A year ago, violence broke out at a rally organized by white nationalists seeking to protect a Confederate statue in Charlottesville, Virginia, killing a counter-protester and sparking a national dialogue about race and identity in America.
The events of Aug. 11 and 12 of 2017 triggered Stronger Than Hate, a USC Shoah Foundation initiative that draws on the power of eyewitness testimony to help students and the general public recognize and counter antisemitism, racism, xenophobia and other forms of hatred.
“I don’t think we’ll ever see the end of this dark side of our humanity,” said Stephen Smith, executive director of USC Shoah Foundation. “However, we can create the kind of community and values that will be stronger than the hatred we know we will face.”
In the year since the Charlottesville tragedy, under the banner of Stronger Than Hate, USC Shoah Foundation has scaled up a host of programs to confront hatred and promote understanding and respect at a time when fear mongering, hate crimes, polarization and authoritarianism are on the rise worldwide.
Blake Humphrey, immediate past student body president of West Virginia University, said last year’s inaugural Intercollegiate Diversity Congress summit at USC Shoah Foundation for university student leaders has already left a mark on his campus.
Like many other campuses across the country, West Virginia University has grappled with racist activity of late, such as the proliferation of white nationalist posters on the premises.
The summit – which recurs in September – inspired Humphrey to coauthor several IWitness University activities on civility, empathy and intolerance. Beginning this fall, some of that work will be integrated into the programming for students at West Virginia University.
The young registered Republican added that he doesn’t think the world has learned much since the tragedy of Charlottesville.
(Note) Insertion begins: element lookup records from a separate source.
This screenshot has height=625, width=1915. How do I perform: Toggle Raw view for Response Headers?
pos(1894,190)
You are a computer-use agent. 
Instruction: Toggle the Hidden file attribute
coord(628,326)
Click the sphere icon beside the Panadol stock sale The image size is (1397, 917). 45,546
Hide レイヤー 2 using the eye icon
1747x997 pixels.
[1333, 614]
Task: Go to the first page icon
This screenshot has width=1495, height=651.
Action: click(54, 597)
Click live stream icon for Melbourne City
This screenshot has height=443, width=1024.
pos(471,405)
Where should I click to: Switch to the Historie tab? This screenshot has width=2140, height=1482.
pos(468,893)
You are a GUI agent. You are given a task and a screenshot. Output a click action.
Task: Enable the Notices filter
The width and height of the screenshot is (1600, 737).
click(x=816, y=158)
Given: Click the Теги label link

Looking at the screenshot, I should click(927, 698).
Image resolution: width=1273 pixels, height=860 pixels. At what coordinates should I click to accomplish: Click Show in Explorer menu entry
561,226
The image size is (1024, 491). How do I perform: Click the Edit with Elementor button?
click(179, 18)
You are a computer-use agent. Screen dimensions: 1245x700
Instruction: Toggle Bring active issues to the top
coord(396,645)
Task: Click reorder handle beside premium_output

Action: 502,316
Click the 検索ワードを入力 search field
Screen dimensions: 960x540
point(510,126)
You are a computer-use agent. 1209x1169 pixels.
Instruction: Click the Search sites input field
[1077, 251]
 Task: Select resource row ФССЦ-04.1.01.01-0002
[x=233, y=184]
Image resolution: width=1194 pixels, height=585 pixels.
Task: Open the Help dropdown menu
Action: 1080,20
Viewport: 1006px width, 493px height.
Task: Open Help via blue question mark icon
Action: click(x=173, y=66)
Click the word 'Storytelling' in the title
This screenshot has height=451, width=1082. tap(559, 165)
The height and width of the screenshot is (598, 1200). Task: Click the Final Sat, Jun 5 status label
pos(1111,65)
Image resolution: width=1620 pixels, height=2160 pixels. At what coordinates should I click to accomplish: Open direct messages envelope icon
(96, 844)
“I just read the other day that there’s apparently another alt-right rally in Washington D.C. this weekend,” Humphrey said. “And there’s been an increase in the number of hate crimes of different minority populations and individuals. You’re seeing this continued rise in nationalism and anti-immigrant sentiment.”
What’s the solution?
“I think that education viewed as the solution is a great start,” Humphrey said. “And I think that that’s one thing that IDC taught me – that USC Shoah Foundation taught me: that our pasts can be used to inform the present, which can guide the vision and direction that we’re going in in the future. To me that’s the power of survivor testimony.”